Jackie Calmes Pities Obama's Full Plate, Again Lauds His 'Stimulus' Package

The world keeps intruding as Mr. Obama tries to execute his promised pivot" on the economy. But one of those intrusions is Obama's own health care agenda.

In the wake of the newest figures showing the unemployment rate still at 10 percent, reporter Jackie Calmes takes up for poor, overloaded President Obama and his economic "stimulus" package in her Saturday "news analysis" "Turning Focus to Jobs, if Outside Events Allow It."

After Calmes admitted that Obama and the Democrats "have now entered a midterm election year in which they expect to lose seats in Congress," she hawked Obama's stimulus package, as she has on several occasions before.

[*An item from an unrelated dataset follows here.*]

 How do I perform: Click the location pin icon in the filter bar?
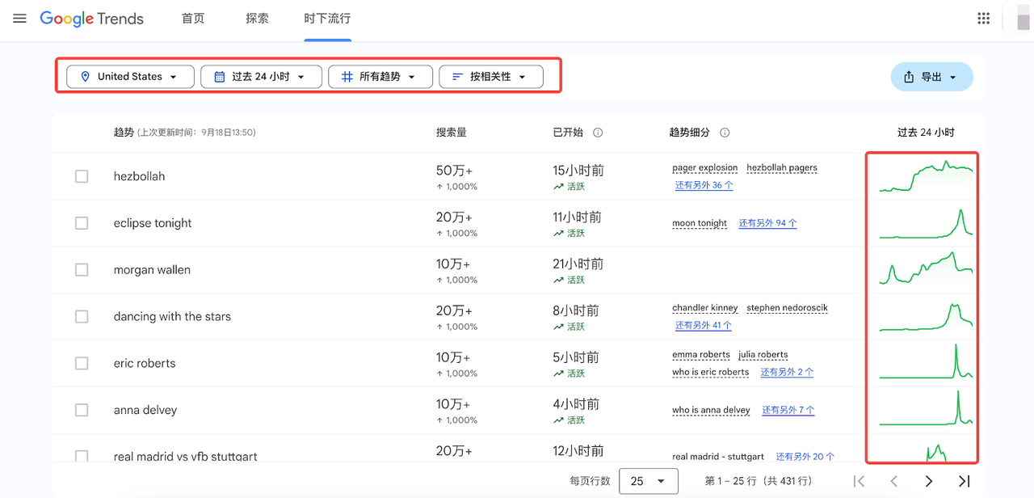[x=86, y=76]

His push to overhaul financial regulation is bogged down on Capitol Hill. The housing market is still weak and his programs to help homeowners have had little impact. The Federal Reserve is under pressure from inflation hawks to begin tightening policy, while deficit hawks are demanding that government spending be restrained - even as some economists say more stimulus is needed to avert prolonged economic sluggishness or even another recession.


After lamenting how "the world keeps intruding as Mr. Obama tries to execute his promised pivot" with the Christmas Day airliner attack and health care legislation (hmm, whose fault is that?) she returned to the stimulus success story.

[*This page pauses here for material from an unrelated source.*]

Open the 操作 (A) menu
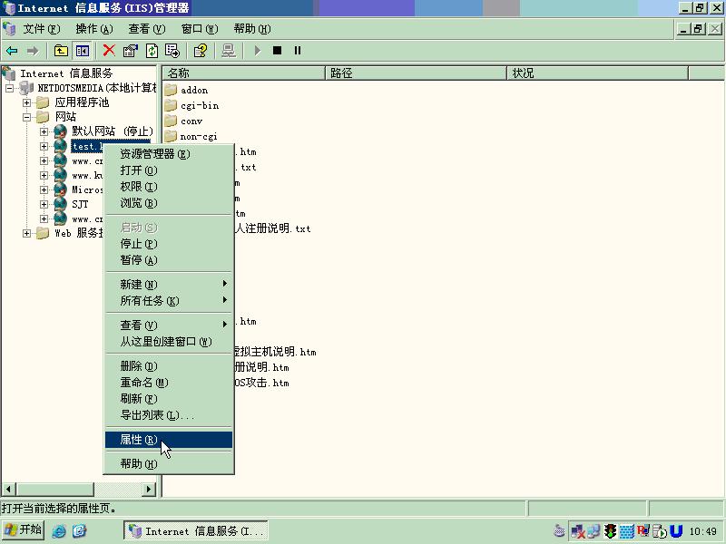This screenshot has width=726, height=544. pyautogui.click(x=93, y=29)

The challenge for Mr. Obama, then, is to find ways to telegraph his concerns about the economy while also looking like he has done something about it.

His chief contribution - the $787 billion stimulus package - became law nearly a year ago; recent extensions and pending proposals building on the package will bring it to about $1 trillion in tax cuts and spending. While economists generally agree it has helped avert even greater job losses, Republicans seize on the continued high unemployment rate to argue that the plan has been a costly failure.


Calmes is repeating Democrat-pleasing talking points from her November 21 lead story, which carried the tilted headline "New Consensus Sees Stimulus Package as Worthy Step." That wasn't even the first time Calmes had used a news story to claim Obama's stimulus a success.

Calmes concluded her most recent piece with Democratic optimism:

Many economists expect job growth to resume by February or March. The unemployment rate, however, is expected to remain as high as 10.5 percent through Election Day in November, as discouraged people who have left the job market decide to resume their search.

Assuming the economists are right, Democrats have to hope that voters focus on monthly gains in new jobs as a sign of progress. Geoffrey Garin, a Democratic pollster, said polling evidence suggested that was what many voters would do.